◆ Conjunto de tareas
- 1) Según el documento fuente, ¿qué problema reconoce C. en relación con casarse?
- 2) Copia de nuevo el pasaje del documento fuente que empieza en "Para quienes seguimos" y termina en "por la calle.", sustituyendo "asombro" por "desconcierto".

◆ Documento fuente
Lo de casarse parece que para C., más que una opción era una obsesión: sorprende tanta determinación que suena a objetivo vital irrenunciable [¿Se asustaría el muchacho?]:
 
“A mí ahora la idea de casarme contigo no me la quita nadie y en cuanto podamos, ya sabes: unidos para siempre hasta que la muerte nos separe. Seré tan feliz…! Aunque tengo un problema con respecto a eso, pues yo no sé cocinar y si sigo así me tendrás que enseñar tú…”

“Son las 8/2 estoy helada de frío, pues no ha parado de llover en toda la tarde y ahora me he puesto chipiada [mojada], además fíjate si seré torpe que he pisado un charco y me he calado los pies, pues venía corriendo y ni lo he visto…”


Para quienes seguimos experimentando un respeto especial por el testimonio manuscrito, en cualquier época y soporte, el hallazgo de unas cartitas como éstas, abandonadas a su suerte, poco antes de que un camión hiciera trizas recuerdos, memoria y sentimiento, suscita no pocas sensaciones. La primera de asombro y sorpresa. También de lástima por comprender que aquello que una vez fueron honduras del alma, sentires compartidos, acaben tan maltratados. Si un tiempo guardadas celosamente, ahora mostradas desnudas con sus secretos e intimidades, a la vista impúdica de todo aquel que pase por la calle.

El asunto del que escribo no es nuevo para mí. Son ya muchas reflexiones las que he dedicado al universo del sentir por escrito, al entorno de la producción de documentos que, agrupados en tipologías muy específicas, configuran el archivo del sentimiento en época moderna y contemporánea. Algo de ello escribí ya en este blog en mi anterior entrada titulada "Cartas de amor, palabras de guerra".

◆ Información mostrada
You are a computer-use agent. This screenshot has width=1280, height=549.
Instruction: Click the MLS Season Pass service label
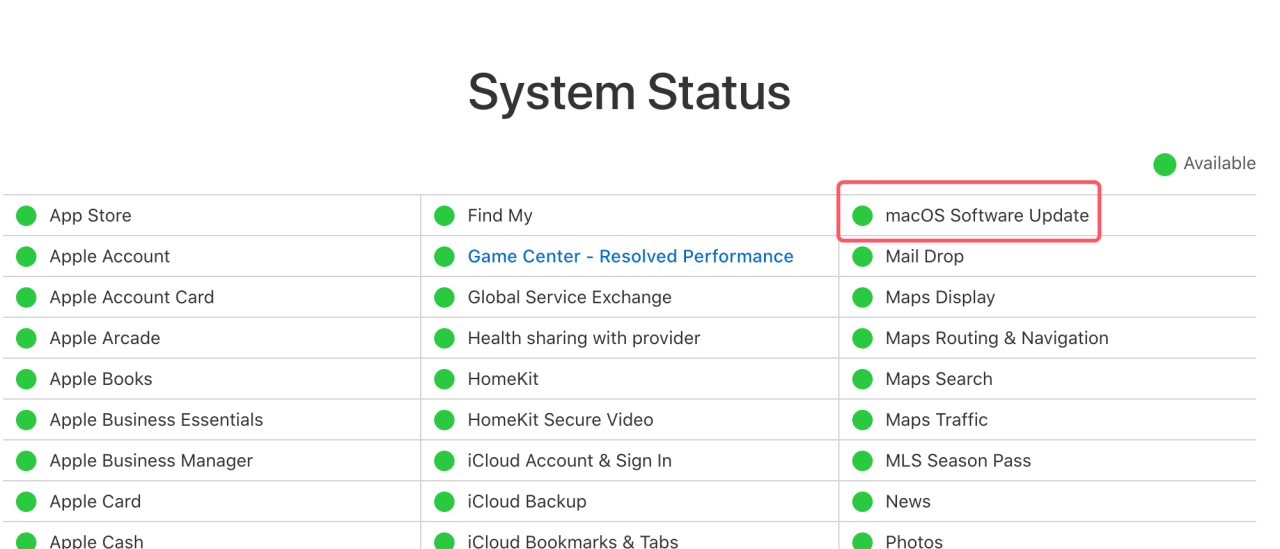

◆ Resultados obtenidos
- 1) No sabe cocinar.

- 2)
Para quienes seguimos experimentando un respeto especial por el testimonio manuscrito, en cualquier época y soporte, el hallazgo de unas cartitas como éstas, abandonadas a su suerte, poco antes de que un camión hiciera trizas recuerdos, memoria y sentimiento, suscita no pocas sensaciones. La primera de desconcierto y sorpresa. También de lástima por comprender que aquello que una vez fueron honduras del alma, sentires compartidos, acaben tan maltratados. Si un tiempo guardadas celosamente, ahora mostradas desnudas con sus secretos e intimidades, a la vista impúdica de todo aquel que pase por la calle.